Cancer patient was forced to wait 13 MONTHS for urgent treatment because of ‘horrifying’ NHS delays
Figures have shown the patient, with colorectal cancer, waited 397 days to begin treatment, while an oesophageal cancer patient waited 286 days.
The Scottish Government standard says treatment should begin within 62 days from an urgent referral with a suspicion of cancer.
But the figures for 2021/22 revealed the scale of the waiting times crisis facing NHS Scotland.
The longest prostate cancer treatment wait was 277 days. Waits of more than 100 days were recorded for patients with breast, cervical, head and neck, lung, ovarian cancer, lymphoma and melanoma.
A cancer patient was forced to wait 13 months for treatment due to ‘horrifying’ Scottish NHS delays [File image]

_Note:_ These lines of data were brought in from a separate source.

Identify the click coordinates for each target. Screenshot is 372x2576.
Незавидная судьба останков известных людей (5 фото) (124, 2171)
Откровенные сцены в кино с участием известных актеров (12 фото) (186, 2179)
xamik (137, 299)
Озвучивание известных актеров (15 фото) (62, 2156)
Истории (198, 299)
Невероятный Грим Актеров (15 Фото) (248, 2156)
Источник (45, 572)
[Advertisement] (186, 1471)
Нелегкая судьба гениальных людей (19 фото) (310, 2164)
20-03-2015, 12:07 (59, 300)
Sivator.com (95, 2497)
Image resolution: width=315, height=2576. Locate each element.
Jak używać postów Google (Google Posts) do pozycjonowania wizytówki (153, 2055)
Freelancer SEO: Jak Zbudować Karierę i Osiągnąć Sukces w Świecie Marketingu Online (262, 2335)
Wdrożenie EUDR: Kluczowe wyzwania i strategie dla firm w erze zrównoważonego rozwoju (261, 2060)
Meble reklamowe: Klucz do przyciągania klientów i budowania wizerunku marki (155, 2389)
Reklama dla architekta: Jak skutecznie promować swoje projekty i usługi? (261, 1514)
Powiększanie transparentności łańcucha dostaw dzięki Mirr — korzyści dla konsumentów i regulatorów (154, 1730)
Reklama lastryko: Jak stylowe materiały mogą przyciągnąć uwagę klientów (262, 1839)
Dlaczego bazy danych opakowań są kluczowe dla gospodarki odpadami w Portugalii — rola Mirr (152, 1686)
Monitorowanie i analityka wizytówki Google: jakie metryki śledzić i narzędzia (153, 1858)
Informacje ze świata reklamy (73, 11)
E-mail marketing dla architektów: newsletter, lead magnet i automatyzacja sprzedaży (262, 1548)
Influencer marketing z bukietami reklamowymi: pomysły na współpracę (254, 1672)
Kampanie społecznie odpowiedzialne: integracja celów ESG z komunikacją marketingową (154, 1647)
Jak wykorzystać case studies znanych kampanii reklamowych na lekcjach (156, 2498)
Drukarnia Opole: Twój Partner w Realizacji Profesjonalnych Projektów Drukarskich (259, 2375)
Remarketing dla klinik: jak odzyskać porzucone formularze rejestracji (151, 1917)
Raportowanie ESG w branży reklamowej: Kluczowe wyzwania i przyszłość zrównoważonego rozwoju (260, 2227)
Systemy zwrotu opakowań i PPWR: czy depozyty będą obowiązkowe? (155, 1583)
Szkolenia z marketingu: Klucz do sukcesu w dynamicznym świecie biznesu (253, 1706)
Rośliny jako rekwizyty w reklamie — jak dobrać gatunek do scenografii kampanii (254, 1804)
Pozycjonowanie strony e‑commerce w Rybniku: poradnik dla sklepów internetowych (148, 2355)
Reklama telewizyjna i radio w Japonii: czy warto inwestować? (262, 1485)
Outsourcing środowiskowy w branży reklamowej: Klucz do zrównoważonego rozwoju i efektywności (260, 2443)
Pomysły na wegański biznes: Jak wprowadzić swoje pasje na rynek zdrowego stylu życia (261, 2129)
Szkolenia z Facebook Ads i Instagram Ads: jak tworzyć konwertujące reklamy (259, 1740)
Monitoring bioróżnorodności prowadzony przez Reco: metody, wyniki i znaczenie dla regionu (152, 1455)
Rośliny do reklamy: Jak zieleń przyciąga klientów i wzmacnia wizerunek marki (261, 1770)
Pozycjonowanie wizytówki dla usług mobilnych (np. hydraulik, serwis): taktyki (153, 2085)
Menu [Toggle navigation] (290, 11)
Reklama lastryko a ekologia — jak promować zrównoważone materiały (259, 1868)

Michael Matheson, Cabinet Secretary for NHS Recovery, Health and Social Care, gives a media interview in the lobby of the Scottish Parliament
Scottish Labour said Health Secretary Michael Matheson must deliver a new, patient-focused cancer strategy as a matter of urgency.
Scotland is currently awaiting a new Cancer Plan after the latest one expired in March 2023.
Scottish Labour health spokesman Jackie Baillie said: ‘We have the grotesque and horrifying fact people are languishing on cancer waiting lists for well over a year. This is a national scandal.
‘Cancer remains Scotland’s biggest killer but the SNP has failed time and time again to produce a Cancer Plan that is capable of helping our hardworking clinicians and our NHS tackle the cancer crisis. Michael Matheson has a chance to draw a line under the failures and missed opportunities of former SNP health ministers.
‘That’s why today I am sending a direct message to Michael Matheson – end the neglect of cancer care, bolster our NHS and act to save lives now.’ The NHS Scotland 62-day standard says 95 per cent of eligible patients should wait no longer than 62 days from urgent suspicion of cancer referral to first cancer treatment.
The latest figures show that standard was not met by any health boards in the last three months. Of the patients who began cancer treatment in December, 71.7 per cent started within the 62-day standard, compared with 75.1 per cent in the previous quarter, and 83.7 per cent in the quarter ending December 31, 2019.
Meanwhile, a survey by the GMB union found 82 per cent of care staff have considered quitting in the last 12 months. Poor pay and conditions have led to misery across the sector, the study said.
It also found 80 per cent of social care staff fear work stress is damaging their health and 84 per cent said pay levels make it unaffordable for them to continue. Kirsty Nimmo, the GMB union’s lead organiser in private care, said: ‘Ministers were happy to applaud the commitment of care workers during the pandemic and they should not abandon them now.’
A survey by the GMB union found 82 per cent of care staff have considered quitting in the last 12 months [File image]
Scottish Social Care Minister Maree Todd said: ‘We are looking at how we can plan for, attract, train, employ and nurture the workforce.’
A Scottish Government spokesman said: ‘Our NHS, despite the impact of the pandemic, is treating more cancer patients than ever before. Despite this increase in numbers, the median wait from decision to treat to first treatment is five days.
‘The Scottish Government has invested £10million to support boards in improving cancer waiting times in 2022/23. Cancer remains a national priority for the NHS and Scottish Government, which is why we will publish a new ten-year strategy soon.’